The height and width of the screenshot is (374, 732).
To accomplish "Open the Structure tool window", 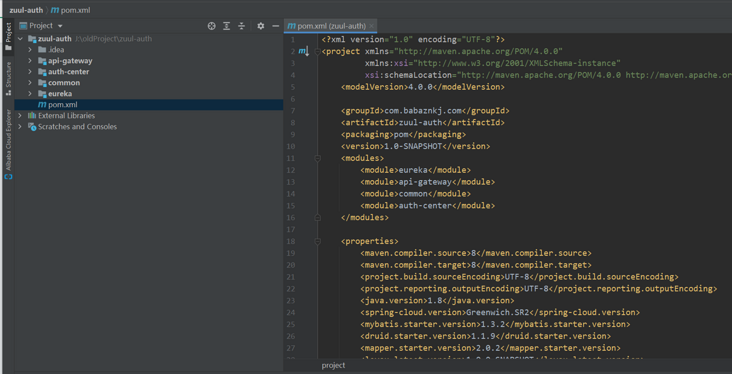I will (8, 78).
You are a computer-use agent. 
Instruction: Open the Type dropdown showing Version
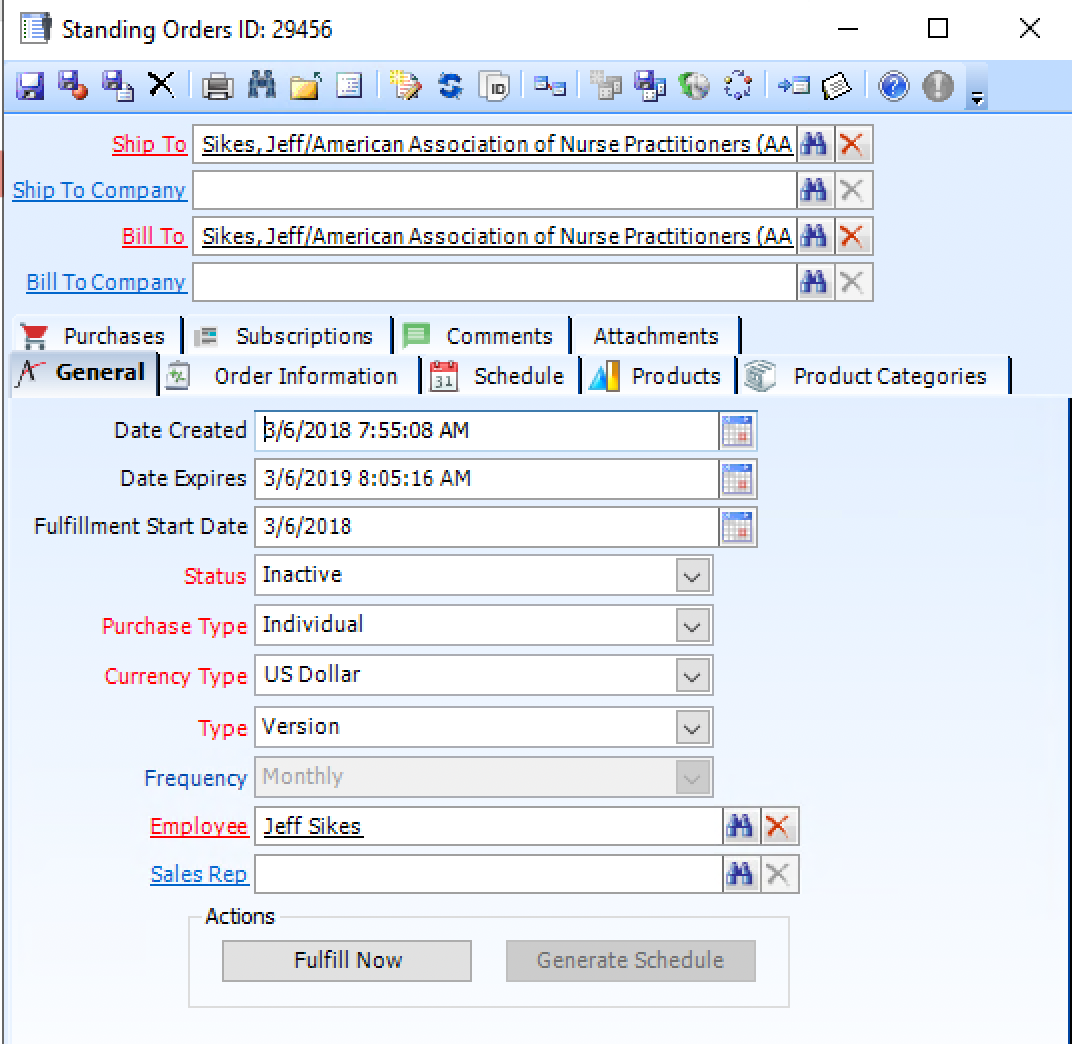(x=692, y=728)
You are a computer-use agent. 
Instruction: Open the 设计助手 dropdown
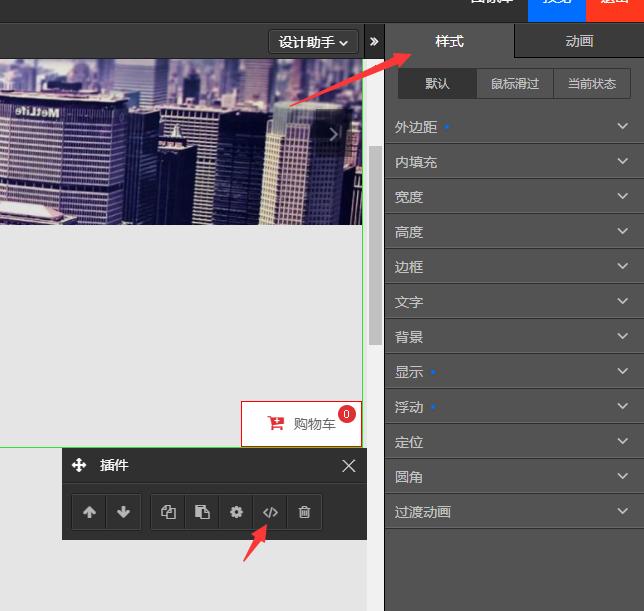[313, 42]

┄┄┄┄┄┄

▸ Exercise description
The copy runs from the line containing "Instruction: Open the Type" through the last line of the material, both ends included. Reproduce those lines exactly and drop the pictures.

▸ Written answer
Instruction: Open the Type dropdown showing Version
(x=692, y=728)
You are a computer-use agent. 
Instruction: Open the 设计助手 dropdown
[313, 42]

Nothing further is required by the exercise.